Abstract
Spatial cluster detection, which is the identification of spatial units adjacent in space associated with distinctive patterns of data of interest relative to background variation, is useful for discerning spatial heterogeneity in regression coefficients. Some real studies with regression-based models on air quality data show that there exists not only spatial heterogeneity but also heteroscedasticity between air pollution and its predictors.

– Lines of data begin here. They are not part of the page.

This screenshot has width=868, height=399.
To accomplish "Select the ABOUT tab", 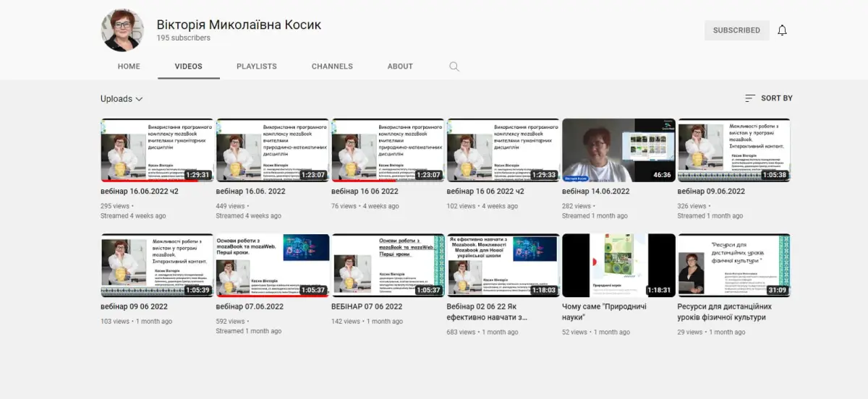I will (x=400, y=67).
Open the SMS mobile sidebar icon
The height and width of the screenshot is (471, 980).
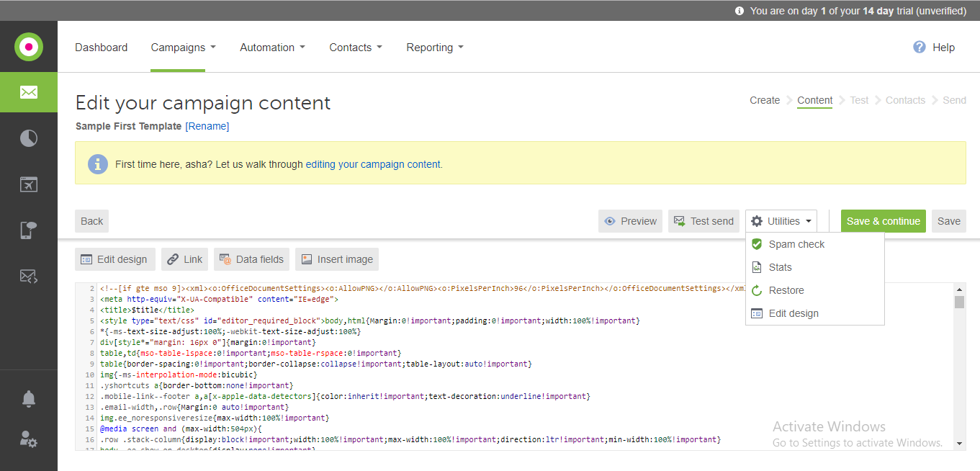pyautogui.click(x=29, y=230)
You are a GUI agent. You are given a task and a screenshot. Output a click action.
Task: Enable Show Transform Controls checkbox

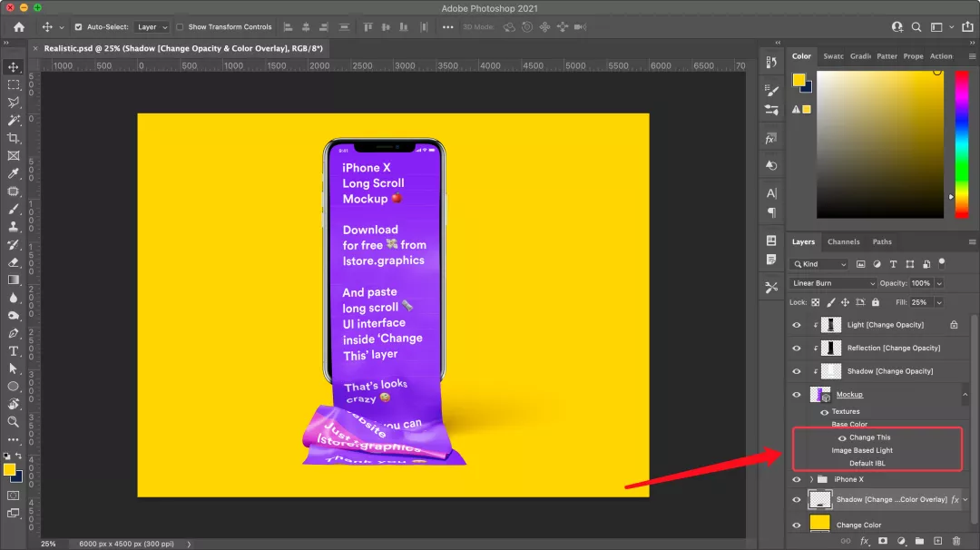(x=180, y=27)
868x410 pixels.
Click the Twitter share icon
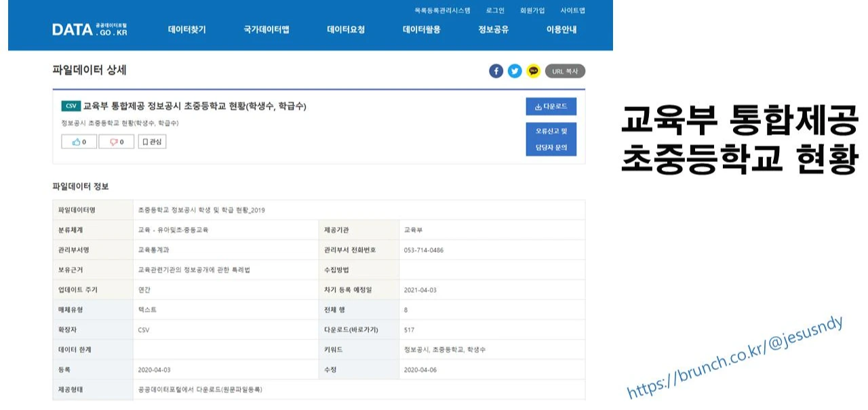click(x=515, y=70)
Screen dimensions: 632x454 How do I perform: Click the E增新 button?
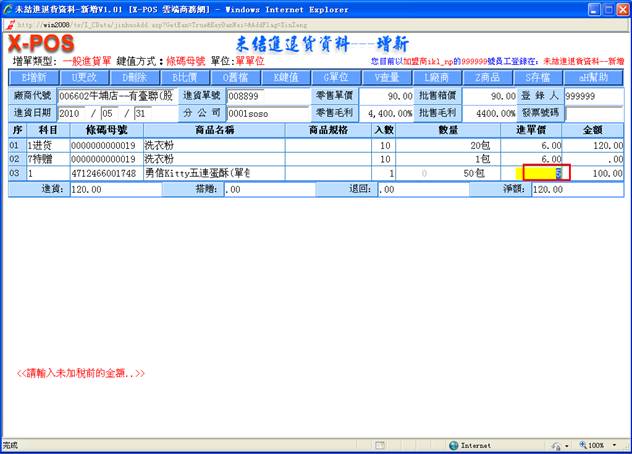(33, 77)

Since the low air quality is a well-known risk factor for mortality, various cardiopulmonary diseases, and preterm birth, the analysis at the tail would be of more interest than the center of air pollution distribution. In this article, we develop a spatial cluster detection approach using a threshold quantile regression model to capture the spatial heterogeneity and heteroscedasticity. We introduce two threshold variables in the quantile regression model to define a spatial cluster. The proposed test statistic for identifying the spatial cluster is the supremum of the Wald process over the space of threshold parameters. We establish the limiting distribution of the test statistic under the null hypothesis that the quantile regression coefficient is the same over the entire spatial domain at the given quantile level. The performance of our proposed method is assessed by simulation studies. The proposed method is also applied to analyze the particulate matter (PM 2.5 ) concentration and aerosol optical depth (AOD) data in the Northeastern United States in order to study geographical heterogeneity in the association between AOD and PM 2.5 at different quantile levels.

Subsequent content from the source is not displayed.